[Source text start]
The GAIM 3-D fixed grid is defined by constant geomagnetic field lines, constant geomagnetic potential lines and longitudinal planes, where the B field is defined by a tilted dipole.

[16] GAIM uses the following well-developed empirical models for various input parameters: thermospheric densities and winds (MSIS [Hedin, 1991], HWM [Hedin et al., 1996]), solar EUV [Tobiska, 1991], electric fields [e.g., Fejer et al., 1991; Heppner and Maynard, 1987; Scherliess and Fejer, 1999], and electron energy precipitation flux [Fuller-Rowell and Evans, 1987]. As examples, Figures 35 show empirical patterns of the incident electron energy flux and characteristic electron energy for level 5 of the hemispheric power input, as well as the convection electric potential. Figure 6 shows an example of a global model run for conditions of solar maximum, the March equinox, interplanetary magnetic field (IMF) components Bz < 0 and By > 0, and energy level 5 for auroral precipitation. The GAIM forward model has been run under various geophysical conditions and the results have been compared with independent techniques, such as TEC measurements from the TOPEX altimeter, global ionospheric maps derived from GPS measurements, electron density profiles retrieved from GPS-Low Earth Obiter occultations or satellite airglow limb scans, other models, etc. These results will be described in separate papers.
[Source text end]
[Recorded information start]
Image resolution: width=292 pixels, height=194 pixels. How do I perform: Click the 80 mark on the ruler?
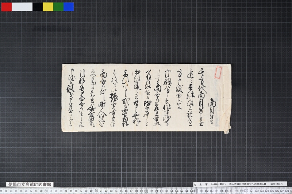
[Recorded information end]
◆ **Given exercise 1**: Sum up the passage on the GAIM model in two sentences.
◆ **Given exercise 2**: Please echo the passage on the GAIM model from "The GAIM 3-D" up to and including "a tilted dipole.".
The data is not needed for this work.

◆ **Task output 1**: The GAIM 3-D fixed grid is defined by constant geomagnetic field lines, constant geomagnetic potential lines and longitudinal planes, with the B field given by a tilted dipole. GAIM uses well-developed empirical models for inputs such as thermospheric densities and winds, solar EUV, electric fields and electron energy precipitation flux, and its forward model has been run under various geophysical conditions and compared with independent techniques.

◆ **Task output 2**:
The GAIM 3-D fixed grid is defined by constant geomagnetic field lines, constant geomagnetic potential lines and longitudinal planes, where the B field is defined by a tilted dipole.